◆ EXERCISE PROMPT ◆
With pictures omitted, copy exactly every line from the one that contains "Task: Expand the timer options dropdown arrow" to the end of the listing below.

....................

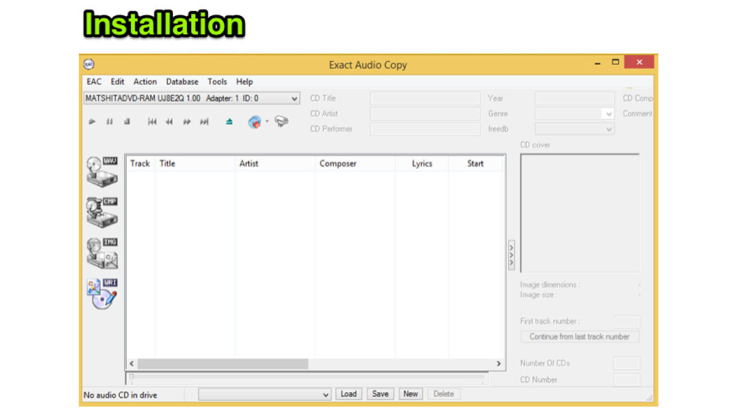The image size is (738, 415).
Task: Click the freedb metadata globe icon
Action: (255, 122)
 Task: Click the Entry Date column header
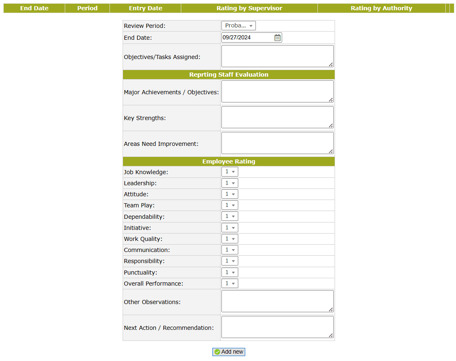[x=146, y=8]
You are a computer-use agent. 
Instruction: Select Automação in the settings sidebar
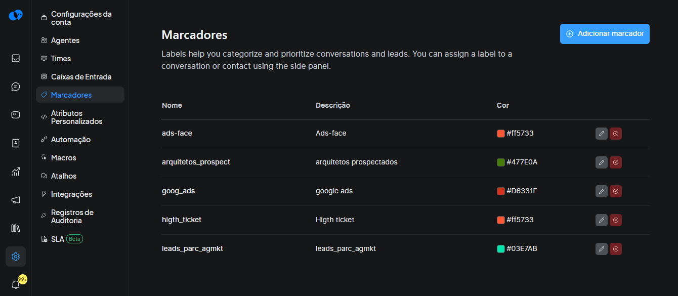click(x=70, y=140)
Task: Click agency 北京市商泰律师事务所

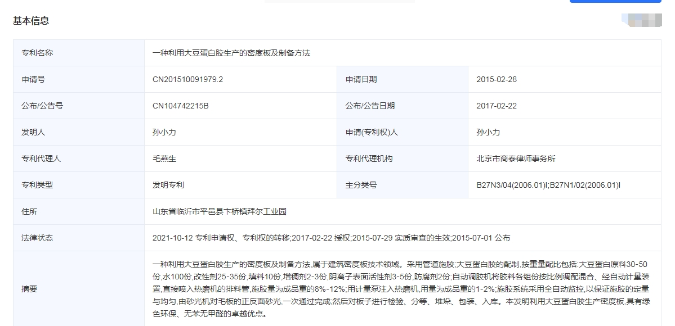Action: 515,159
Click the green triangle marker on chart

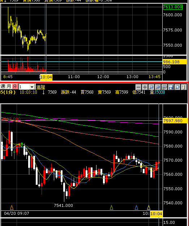(x=111, y=208)
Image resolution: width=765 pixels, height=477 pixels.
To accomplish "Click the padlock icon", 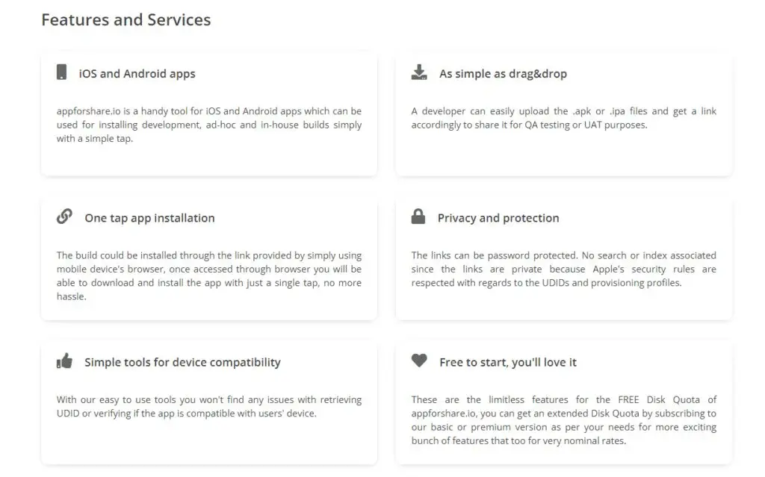I will (418, 216).
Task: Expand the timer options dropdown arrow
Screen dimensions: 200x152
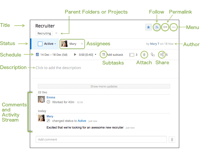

....................

◆ EXERCISE OUTPUT ◆
Task: Expand the timer options dropdown arrow
Screen dimensions: 200x152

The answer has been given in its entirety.